Copy the data below word for word, from the line containing "Point to the 20A" through the line containing "This screenshot has width=524, height=414. tap(225, 328)", both lines included. Leave the pictures out of your copy.

--

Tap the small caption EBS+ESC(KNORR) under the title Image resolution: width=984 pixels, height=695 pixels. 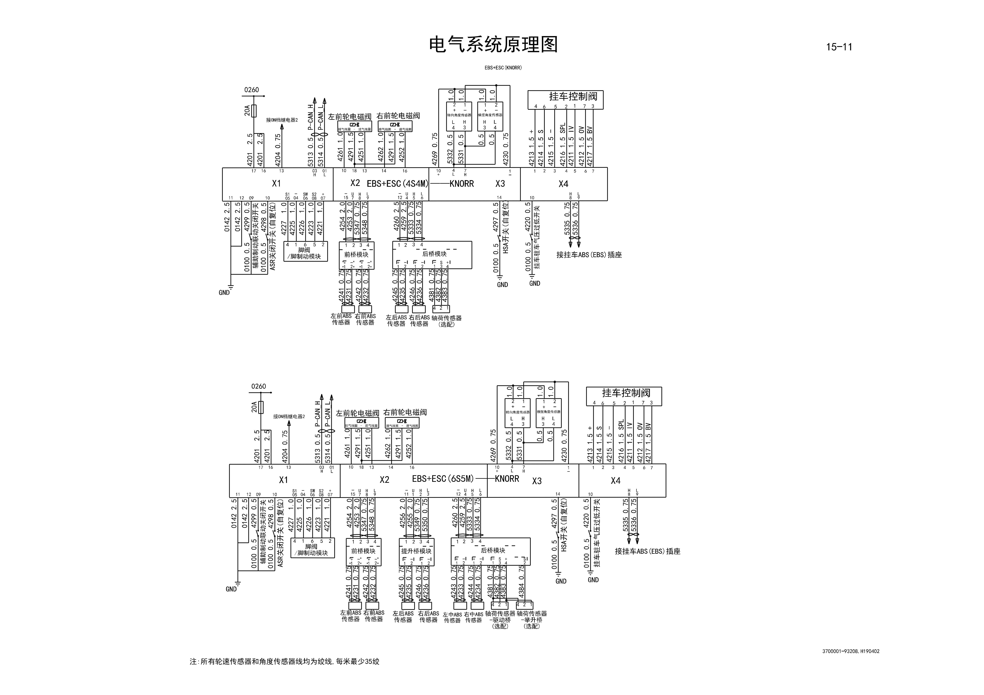[x=503, y=68]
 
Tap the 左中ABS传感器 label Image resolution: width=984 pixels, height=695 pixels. [x=452, y=617]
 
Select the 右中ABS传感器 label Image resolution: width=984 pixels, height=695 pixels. [x=474, y=617]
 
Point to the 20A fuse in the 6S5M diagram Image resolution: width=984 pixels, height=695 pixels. [x=261, y=407]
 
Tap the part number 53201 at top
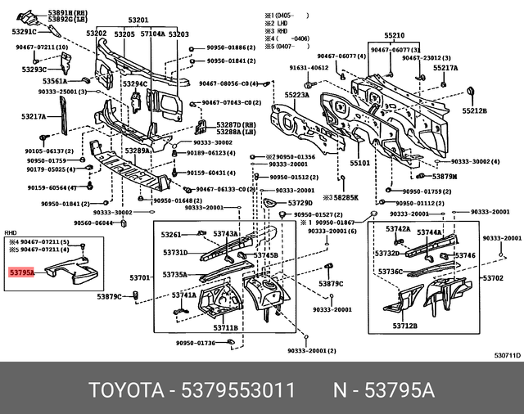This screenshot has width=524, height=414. tap(138, 20)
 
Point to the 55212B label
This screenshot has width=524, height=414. tap(473, 110)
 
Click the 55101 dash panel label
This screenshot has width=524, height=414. tap(360, 164)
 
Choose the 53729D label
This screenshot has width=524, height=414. tap(300, 203)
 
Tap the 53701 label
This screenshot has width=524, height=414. tap(141, 278)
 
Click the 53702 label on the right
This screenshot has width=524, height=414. tap(493, 278)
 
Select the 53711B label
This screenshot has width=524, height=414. tap(225, 328)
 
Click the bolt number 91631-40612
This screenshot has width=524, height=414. tap(309, 68)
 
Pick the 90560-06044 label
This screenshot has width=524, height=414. tap(93, 223)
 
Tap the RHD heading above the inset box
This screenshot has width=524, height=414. tap(11, 232)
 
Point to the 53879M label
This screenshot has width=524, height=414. tap(445, 177)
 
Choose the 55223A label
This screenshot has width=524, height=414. tap(296, 95)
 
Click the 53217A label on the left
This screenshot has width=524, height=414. tap(34, 117)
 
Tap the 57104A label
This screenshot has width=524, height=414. tap(152, 34)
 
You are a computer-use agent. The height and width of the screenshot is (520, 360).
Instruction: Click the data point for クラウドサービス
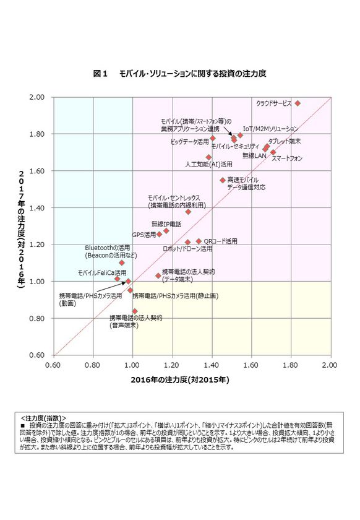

--

Solution —
Point to the 20A fuse in the 6S5M diagram Image resolution: width=984 pixels, height=695 pixels. [x=261, y=407]
 
Tap the part number 53201 at top
This screenshot has width=524, height=414. tap(138, 20)
 
Point to the 55212B label
This screenshot has width=524, height=414. tap(473, 110)
 
Click the 55101 dash panel label
This screenshot has width=524, height=414. tap(360, 164)
 
Choose the 53729D label
This screenshot has width=524, height=414. tap(300, 203)
 
Tap the 53701 label
This screenshot has width=524, height=414. tap(141, 278)
 
Click the 53702 label on the right
This screenshot has width=524, height=414. tap(493, 278)
 
Select the 53711B label
This screenshot has width=524, height=414. tap(225, 328)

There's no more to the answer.